Segment Start: Data for this exercise

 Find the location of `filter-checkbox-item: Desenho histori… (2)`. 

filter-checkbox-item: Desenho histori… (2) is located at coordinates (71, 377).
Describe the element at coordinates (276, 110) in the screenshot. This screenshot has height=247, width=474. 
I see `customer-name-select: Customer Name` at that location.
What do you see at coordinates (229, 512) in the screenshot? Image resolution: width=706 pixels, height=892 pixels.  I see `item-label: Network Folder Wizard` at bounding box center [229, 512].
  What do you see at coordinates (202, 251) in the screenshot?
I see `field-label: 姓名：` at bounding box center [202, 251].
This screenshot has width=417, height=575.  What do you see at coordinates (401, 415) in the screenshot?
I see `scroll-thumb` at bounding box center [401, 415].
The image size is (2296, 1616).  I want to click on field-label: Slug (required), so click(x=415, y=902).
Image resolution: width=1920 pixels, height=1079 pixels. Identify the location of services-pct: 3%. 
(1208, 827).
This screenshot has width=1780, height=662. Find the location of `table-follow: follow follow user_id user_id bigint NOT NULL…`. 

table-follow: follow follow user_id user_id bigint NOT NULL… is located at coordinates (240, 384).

Segment End: Data for this exercise

Reproduce all the entries above, replacing "Image resolution" with "Screen resolution" wherever it occurs and keeping everything else the same.

 Find the location of `filter-checkbox-item: Desenho histori… (2)`. 

filter-checkbox-item: Desenho histori… (2) is located at coordinates (71, 377).
Describe the element at coordinates (276, 110) in the screenshot. This screenshot has height=247, width=474. 
I see `customer-name-select: Customer Name` at that location.
What do you see at coordinates (229, 512) in the screenshot? Screen resolution: width=706 pixels, height=892 pixels.  I see `item-label: Network Folder Wizard` at bounding box center [229, 512].
  What do you see at coordinates (202, 251) in the screenshot?
I see `field-label: 姓名：` at bounding box center [202, 251].
This screenshot has width=417, height=575.  What do you see at coordinates (401, 415) in the screenshot?
I see `scroll-thumb` at bounding box center [401, 415].
The image size is (2296, 1616).  I want to click on field-label: Slug (required), so click(x=415, y=902).
Screen resolution: width=1920 pixels, height=1079 pixels. Identify the location of services-pct: 3%. 
(1208, 827).
This screenshot has width=1780, height=662. Find the location of `table-follow: follow follow user_id user_id bigint NOT NULL…`. 

table-follow: follow follow user_id user_id bigint NOT NULL… is located at coordinates (240, 384).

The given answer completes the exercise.